Working data →
=======
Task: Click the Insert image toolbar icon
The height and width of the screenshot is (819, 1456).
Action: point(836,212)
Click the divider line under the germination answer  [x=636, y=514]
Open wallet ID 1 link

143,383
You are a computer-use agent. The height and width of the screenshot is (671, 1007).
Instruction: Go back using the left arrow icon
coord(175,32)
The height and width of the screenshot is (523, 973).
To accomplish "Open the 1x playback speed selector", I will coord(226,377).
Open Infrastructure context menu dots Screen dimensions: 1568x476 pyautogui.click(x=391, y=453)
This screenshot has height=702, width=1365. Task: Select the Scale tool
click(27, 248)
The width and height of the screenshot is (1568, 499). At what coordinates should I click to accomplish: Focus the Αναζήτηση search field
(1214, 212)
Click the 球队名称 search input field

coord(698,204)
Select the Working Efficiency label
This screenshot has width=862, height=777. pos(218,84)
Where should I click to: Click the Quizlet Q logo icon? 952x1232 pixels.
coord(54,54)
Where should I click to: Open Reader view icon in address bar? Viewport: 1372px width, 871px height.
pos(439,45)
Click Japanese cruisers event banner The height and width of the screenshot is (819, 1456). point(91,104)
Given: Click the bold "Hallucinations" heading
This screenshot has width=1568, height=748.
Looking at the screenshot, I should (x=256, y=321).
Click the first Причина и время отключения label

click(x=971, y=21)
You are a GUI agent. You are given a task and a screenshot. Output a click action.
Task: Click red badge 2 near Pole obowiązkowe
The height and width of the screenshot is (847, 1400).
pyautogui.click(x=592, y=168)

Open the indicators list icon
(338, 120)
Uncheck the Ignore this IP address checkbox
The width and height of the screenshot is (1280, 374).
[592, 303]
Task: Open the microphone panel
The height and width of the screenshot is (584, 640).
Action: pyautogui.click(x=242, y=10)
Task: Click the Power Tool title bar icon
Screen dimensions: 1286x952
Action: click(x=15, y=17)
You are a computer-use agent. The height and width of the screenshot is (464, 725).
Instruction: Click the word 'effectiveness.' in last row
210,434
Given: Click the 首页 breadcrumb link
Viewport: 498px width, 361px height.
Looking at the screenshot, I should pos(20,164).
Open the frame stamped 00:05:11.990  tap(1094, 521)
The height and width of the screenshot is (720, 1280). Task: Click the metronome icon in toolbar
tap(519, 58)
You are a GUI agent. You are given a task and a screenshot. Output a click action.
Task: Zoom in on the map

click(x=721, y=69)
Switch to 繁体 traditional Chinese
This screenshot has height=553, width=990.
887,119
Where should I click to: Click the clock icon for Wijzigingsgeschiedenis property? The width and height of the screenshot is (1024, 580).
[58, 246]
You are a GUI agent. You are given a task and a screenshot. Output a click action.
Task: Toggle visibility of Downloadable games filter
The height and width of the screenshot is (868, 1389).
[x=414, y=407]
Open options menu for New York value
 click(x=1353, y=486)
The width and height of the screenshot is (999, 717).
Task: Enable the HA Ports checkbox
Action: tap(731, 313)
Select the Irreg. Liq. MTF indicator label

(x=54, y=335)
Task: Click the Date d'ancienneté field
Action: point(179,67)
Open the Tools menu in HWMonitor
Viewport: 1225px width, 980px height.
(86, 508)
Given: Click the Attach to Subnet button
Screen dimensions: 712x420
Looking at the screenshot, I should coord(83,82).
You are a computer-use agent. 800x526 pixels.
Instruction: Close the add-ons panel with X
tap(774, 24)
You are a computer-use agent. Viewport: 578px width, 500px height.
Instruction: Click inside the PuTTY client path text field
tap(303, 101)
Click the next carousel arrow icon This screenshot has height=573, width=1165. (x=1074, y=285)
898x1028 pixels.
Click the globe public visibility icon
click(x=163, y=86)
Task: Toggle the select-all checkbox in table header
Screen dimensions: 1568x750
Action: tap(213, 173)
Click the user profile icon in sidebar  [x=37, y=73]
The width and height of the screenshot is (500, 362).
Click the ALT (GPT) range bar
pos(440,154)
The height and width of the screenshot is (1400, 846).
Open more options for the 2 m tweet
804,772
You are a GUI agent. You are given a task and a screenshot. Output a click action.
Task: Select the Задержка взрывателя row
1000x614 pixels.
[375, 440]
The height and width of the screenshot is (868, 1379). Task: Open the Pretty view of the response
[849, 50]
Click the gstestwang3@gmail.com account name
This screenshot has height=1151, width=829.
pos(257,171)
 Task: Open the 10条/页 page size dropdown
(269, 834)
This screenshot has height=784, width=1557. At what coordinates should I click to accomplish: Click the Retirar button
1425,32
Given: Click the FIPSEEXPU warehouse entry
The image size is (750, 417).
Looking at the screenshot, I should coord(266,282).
=======
Short task → Repeat all of the entries above, changing "microphone panel" to "audio panel" and leaving everything else as it is.

Full output →
Task: Click the Insert image toolbar icon
The height and width of the screenshot is (819, 1456).
Action: point(836,212)
Click the divider line under the germination answer  [x=636, y=514]
Open wallet ID 1 link

143,383
You are a computer-use agent. The height and width of the screenshot is (671, 1007).
Instruction: Go back using the left arrow icon
coord(175,32)
The height and width of the screenshot is (523, 973).
To accomplish "Open the 1x playback speed selector", I will coord(226,377).
Open Infrastructure context menu dots Screen dimensions: 1568x476 pyautogui.click(x=391, y=453)
This screenshot has height=702, width=1365. Task: Select the Scale tool
click(27, 248)
The width and height of the screenshot is (1568, 499). At what coordinates should I click to accomplish: Focus the Αναζήτηση search field
(1214, 212)
Click the 球队名称 search input field

coord(698,204)
Select the Working Efficiency label
This screenshot has width=862, height=777. pos(218,84)
Where should I click to: Click the Quizlet Q logo icon? 952x1232 pixels.
coord(54,54)
Where should I click to: Open Reader view icon in address bar? Viewport: 1372px width, 871px height.
pos(439,45)
Click Japanese cruisers event banner The height and width of the screenshot is (819, 1456). point(91,104)
Given: Click the bold "Hallucinations" heading
This screenshot has width=1568, height=748.
Looking at the screenshot, I should (x=256, y=321).
Click the first Причина и время отключения label

click(x=971, y=21)
You are a GUI agent. You are given a task and a screenshot. Output a click action.
Task: Click red badge 2 near Pole obowiązkowe
The height and width of the screenshot is (847, 1400).
pyautogui.click(x=592, y=168)

Open the indicators list icon
(338, 120)
Uncheck the Ignore this IP address checkbox
The width and height of the screenshot is (1280, 374).
[592, 303]
Task: Open the audio panel
The height and width of the screenshot is (584, 640).
Action: pyautogui.click(x=242, y=10)
Task: Click the Power Tool title bar icon
Screen dimensions: 1286x952
Action: click(x=15, y=17)
You are a computer-use agent. The height and width of the screenshot is (464, 725).
Instruction: Click the word 'effectiveness.' in last row
210,434
Given: Click the 首页 breadcrumb link
Viewport: 498px width, 361px height.
Looking at the screenshot, I should pos(20,164).
Open the frame stamped 00:05:11.990  tap(1094, 521)
The height and width of the screenshot is (720, 1280). Task: Click the metronome icon in toolbar
tap(519, 58)
You are a GUI agent. You are given a task and a screenshot. Output a click action.
Task: Zoom in on the map

click(x=721, y=69)
Switch to 繁体 traditional Chinese
This screenshot has height=553, width=990.
887,119
Where should I click to: Click the clock icon for Wijzigingsgeschiedenis property? The width and height of the screenshot is (1024, 580).
[58, 246]
You are a GUI agent. You are given a task and a screenshot. Output a click action.
Task: Toggle visibility of Downloadable games filter
The height and width of the screenshot is (868, 1389).
[x=414, y=407]
Open options menu for New York value
 click(x=1353, y=486)
The width and height of the screenshot is (999, 717).
Task: Enable the HA Ports checkbox
Action: tap(731, 313)
Select the Irreg. Liq. MTF indicator label

(x=54, y=335)
Task: Click the Date d'ancienneté field
Action: point(179,67)
Open the Tools menu in HWMonitor
Viewport: 1225px width, 980px height.
(86, 508)
Given: Click the Attach to Subnet button
Screen dimensions: 712x420
Looking at the screenshot, I should coord(83,82).
You are a computer-use agent. 800x526 pixels.
Instruction: Close the add-ons panel with X
tap(774, 24)
You are a computer-use agent. Viewport: 578px width, 500px height.
Instruction: Click inside the PuTTY client path text field
tap(303, 101)
Click the next carousel arrow icon This screenshot has height=573, width=1165. (x=1074, y=285)
898x1028 pixels.
Click the globe public visibility icon
click(x=163, y=86)
Task: Toggle the select-all checkbox in table header
Screen dimensions: 1568x750
Action: tap(213, 173)
Click the user profile icon in sidebar  [x=37, y=73]
The width and height of the screenshot is (500, 362).
Click the ALT (GPT) range bar
pos(440,154)
The height and width of the screenshot is (1400, 846).
Open more options for the 2 m tweet
804,772
You are a GUI agent. You are given a task and a screenshot. Output a click action.
Task: Select the Задержка взрывателя row
1000x614 pixels.
[375, 440]
The height and width of the screenshot is (868, 1379). Task: Open the Pretty view of the response
[849, 50]
Click the gstestwang3@gmail.com account name
This screenshot has height=1151, width=829.
pos(257,171)
 Task: Open the 10条/页 page size dropdown
(269, 834)
This screenshot has height=784, width=1557. At what coordinates should I click to accomplish: Click the Retirar button
1425,32
Given: Click the FIPSEEXPU warehouse entry
The image size is (750, 417).
Looking at the screenshot, I should coord(266,282).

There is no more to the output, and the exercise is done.